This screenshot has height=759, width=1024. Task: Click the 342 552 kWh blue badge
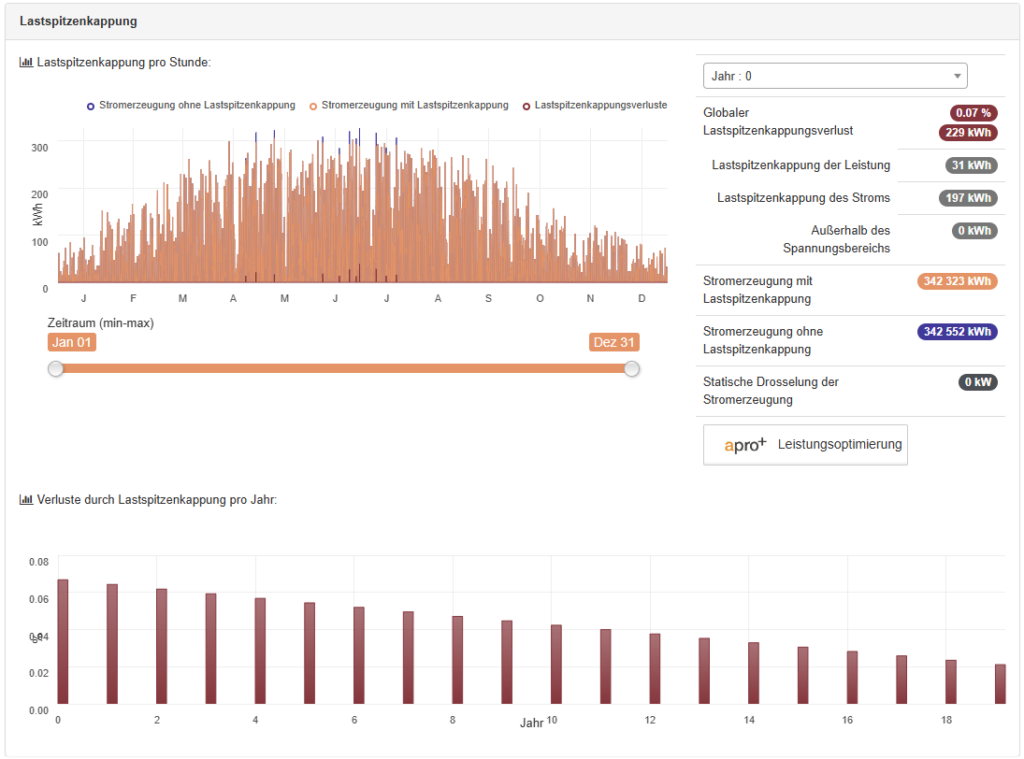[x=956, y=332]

--

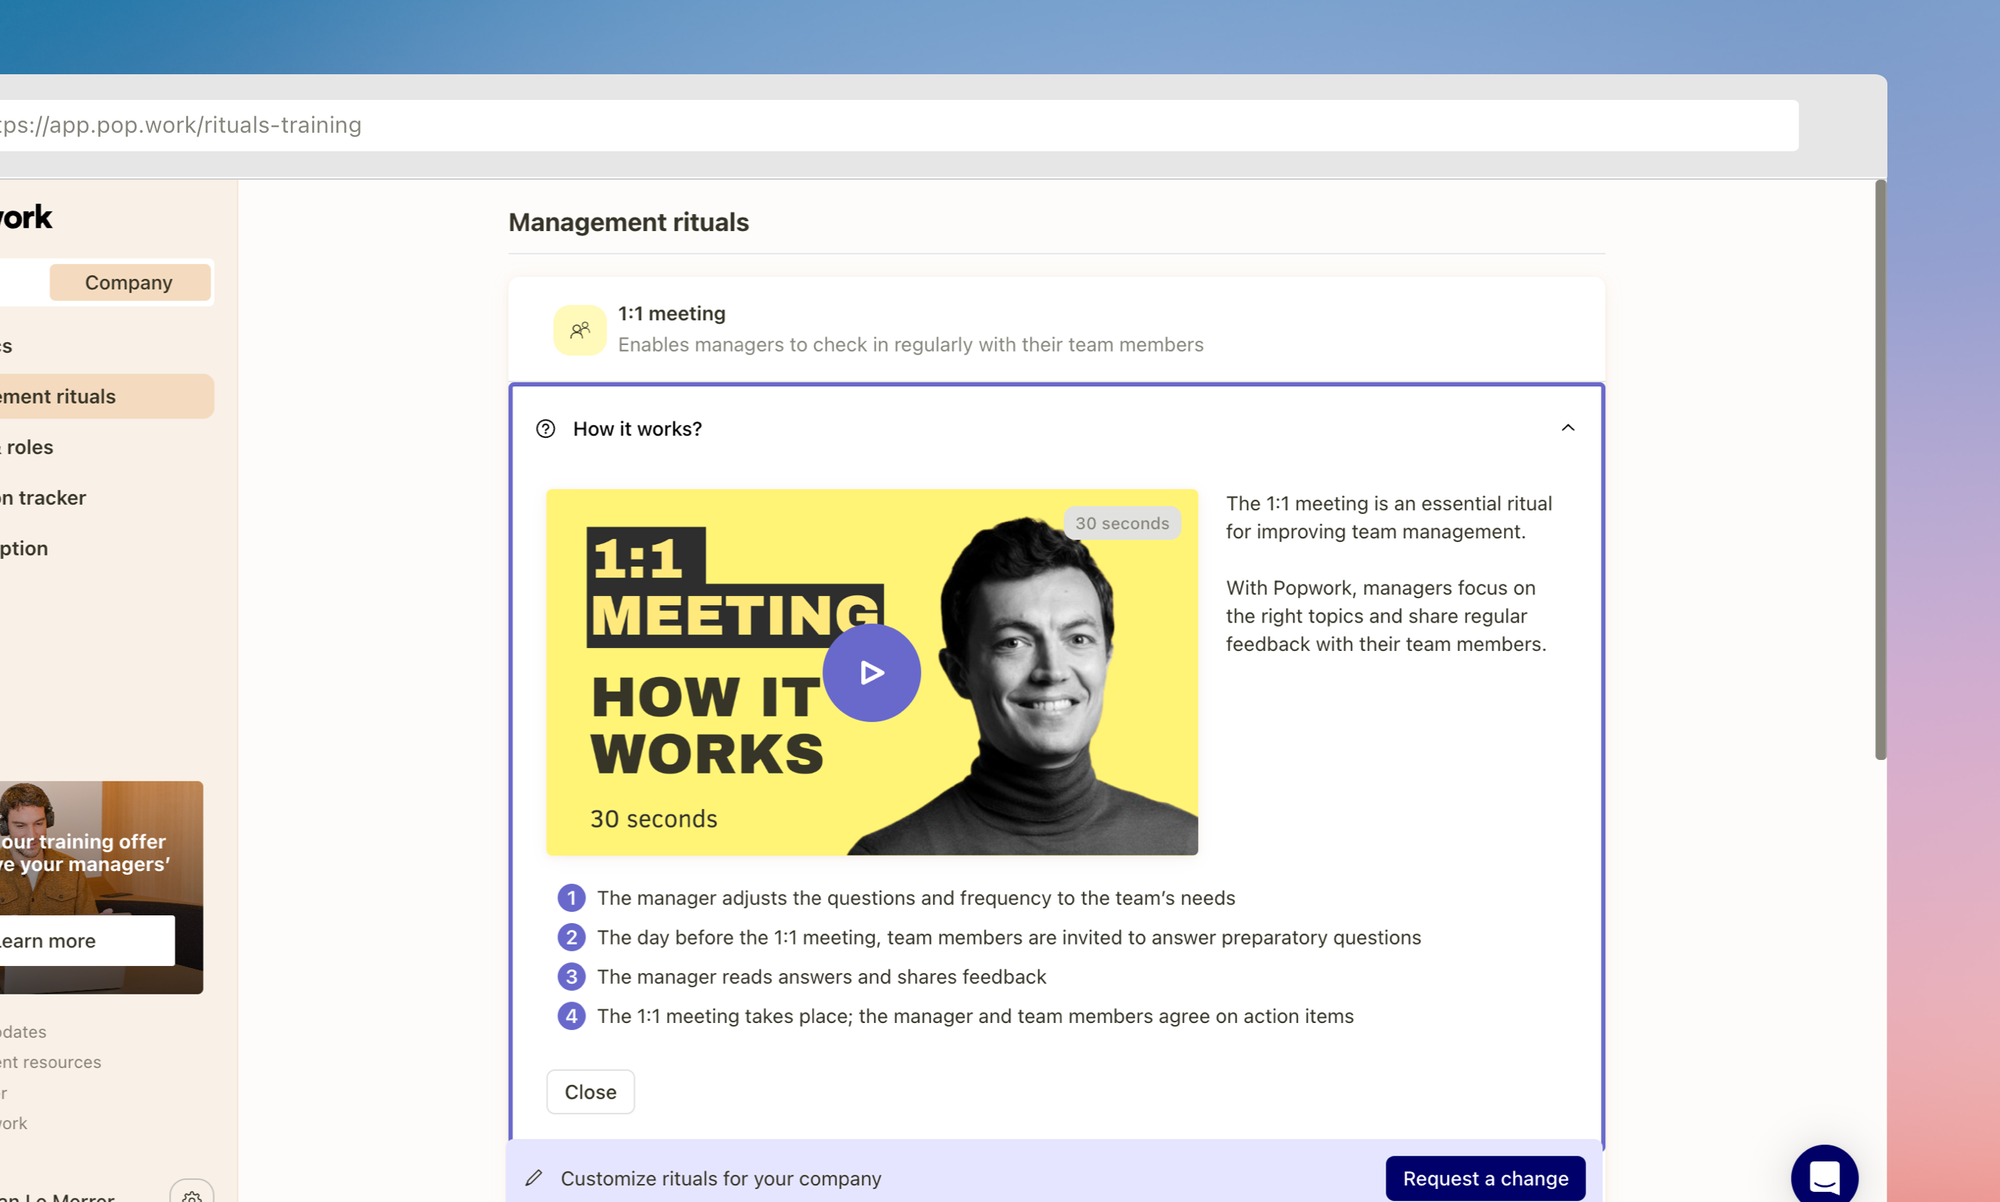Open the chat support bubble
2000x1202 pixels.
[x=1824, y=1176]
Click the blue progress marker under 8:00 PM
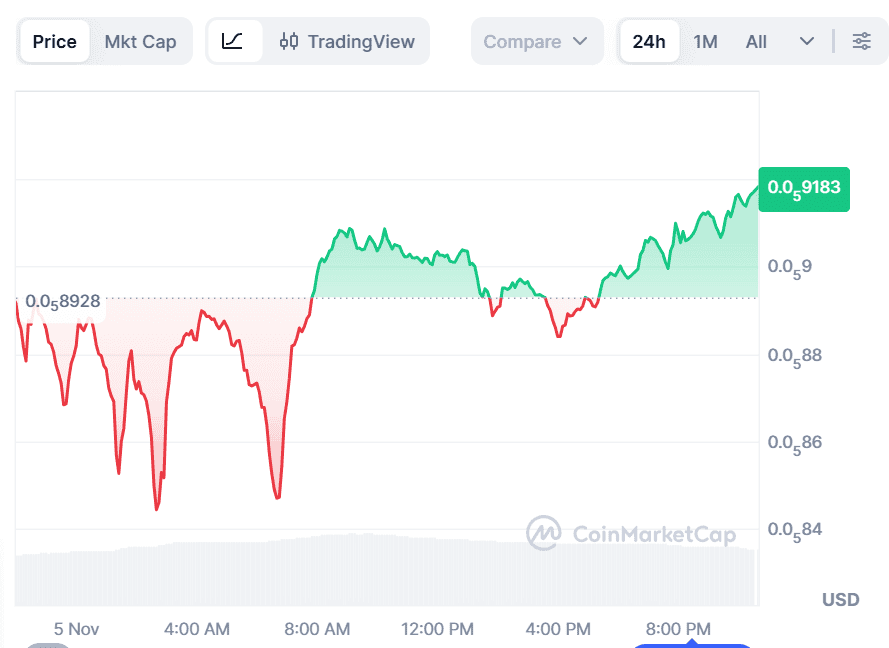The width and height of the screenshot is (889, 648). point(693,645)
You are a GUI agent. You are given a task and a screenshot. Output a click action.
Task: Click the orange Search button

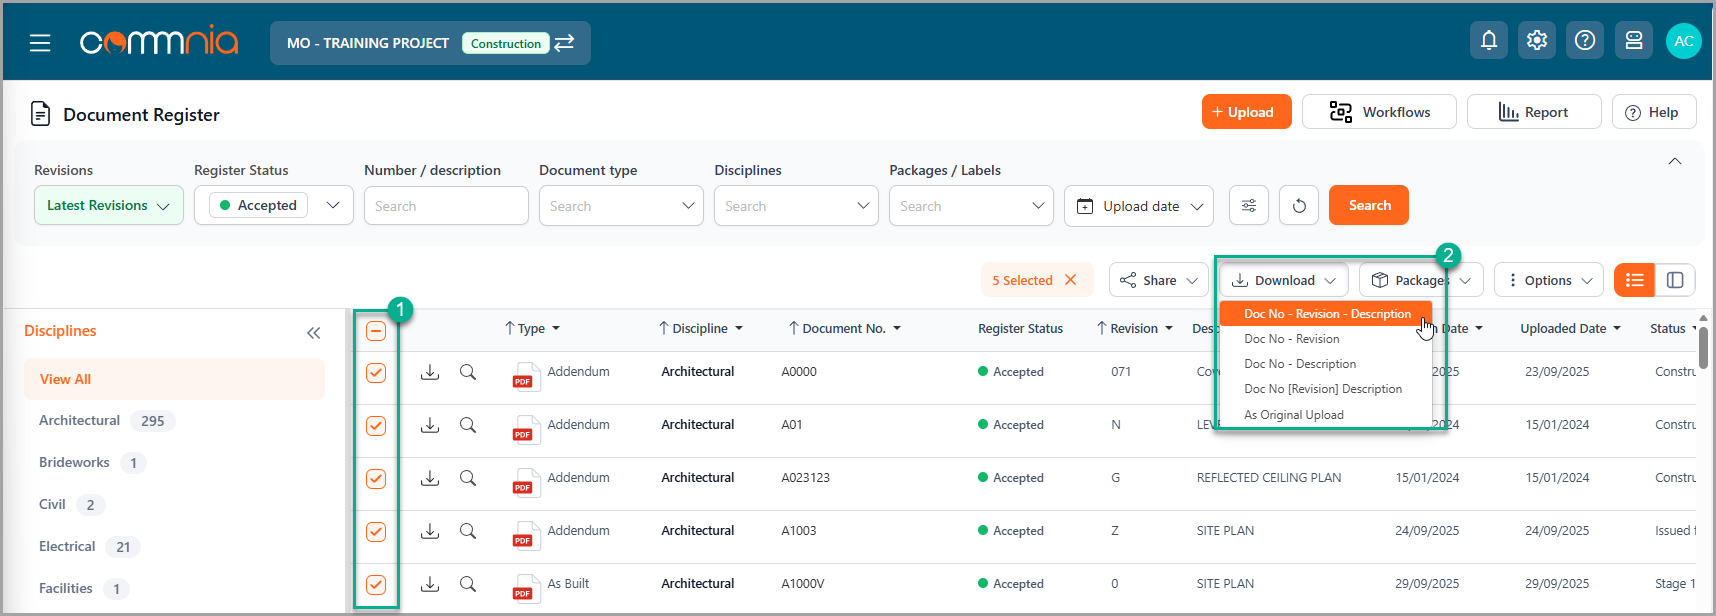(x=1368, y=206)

• [Set exercise]
Please render the rows starting at the line containing "Open the chat support bubble" and ending at the line containing "(x=1368, y=206)" as a JSON list of strings, one string per line, with blank lines skipped. Leave the pictures out.

• [Solution to the exercise]
[
  "Open the chat support bubble",
  "2000x1202 pixels.",
  "[x=1824, y=1176]",
  "Click the blue progress marker under 8:00 PM",
  "The width and height of the screenshot is (889, 648). point(693,645)",
  "You are a GUI agent. You are given a task and a screenshot. Output a click action.",
  "Task: Click the orange Search button",
  "(x=1368, y=206)"
]